Hakeem Oluseyi was born James Edward Plummer Jr. [1] [3] on March 13, 1967. [4] [5] After his parents divorced when he was four years old, he and his mother moved to a different state along the southern border of the US every year. They resided in some of the country's toughest neighborhoods, including the 9th Ward of New Orleans; Watts, Los Angeles, California; Inglewood, California; South Park, Houston, Texas; and Third Ward, Houston, Texas, before settling in rural Mississippi a month before Oluseyi turned 13 years old. He completed middle school and an all-black high school there, in the East Jasper School District, graduating as his high school's valedictorian in 1985.

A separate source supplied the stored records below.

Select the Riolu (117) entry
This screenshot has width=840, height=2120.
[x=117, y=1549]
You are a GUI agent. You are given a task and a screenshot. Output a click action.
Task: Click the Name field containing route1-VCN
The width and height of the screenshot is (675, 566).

Oluseyi served in the US Navy until 1986. He credits the Navy with teaching him algebra. [1] He left the Navy with an honorable discharge due to a skin condition from which he had suffered since he was a child. Oluseyi subsequently enrolled in Tougaloo College, a historically black college (HBCU) where he earned Bachelor of Science degrees in physics and mathematics. Oluseyi is a member of Kappa Alpha Psi.[ citation needed ]
In 1991, he became a graduate student at Stanford University. [1] He considered dropping out of Stanford due to culture shock. Compared with his previous schooling, where "everybody's in the same economic position," Oluseyi recalled that at Stanford, "how you dressed, how you talked, all these sort of things mattered. [. . .] It was really very difficult at first." Oluseyi eventually found a mentor in solar physicist Arthur B. C. Walker Jr., who helped him adjust to the environment, and he completed his schooling at Stanford, earning an M.S. degree in physics in 1995. [1] In recognition of how much his life had changed since his troubled childhood, he changed his name to Hakeem ("wise" in Arabic) Muata ("he who speaks the truth" in Swahili) Oluseyi ("God has done this" in Yoruba) in 1996. [1]
Oluseyi earned his Ph.D. degree in physics from Stanford in 1999. [1] [6] Walker continued to mentor Oluseyi, who instructed him in experimental space research. Under Walker's tutelage, Oluseyi helped to design, build, calibrate, and launch the Multi-Spectral Solar Telescope Array (MSSTA), which pioneered normal incidence extreme ultraviolet and soft x-ray imaging of the Sun's transition region and corona.
From 1999 to 2001, he worked on semiconductor research at Applied Materials. From 2001 to 2004, he was a research fellow at Lawrence Berkeley National Laboratory, working on the Dark Energy Camera and Vera C. Rubin Observatory. [7] From 2007 to 2019, he was on the faculty of the Florida Institute of Technology in the departments of Physics and Space Sciences. His academic rank was distinguished research professor. [6] From 2016 to 2019, he was stationed at NASA Headquarters in Washington DC where he was the Space Sciences education manager for NASA's Science Mission Directorate via the Intergovernmental Personnel Act Mobility Program. [6] [8] Oluseyi was named a Visiting Robinson Professor at George Mason University in 2021, a distinction by which the university recognizes outstanding faculty. [9]
In 2021, he published his autobiography, A Quantum Life: My Unlikely Journey from the Street to the Stars, co-authored with Joshua Horwitz. [7] As of 2022, Oluseyi is the president of the National Society of Black Physicists. [10] Since 2024 Oluseyi has been CEO of the Astronomical Society of the Pacific. [11]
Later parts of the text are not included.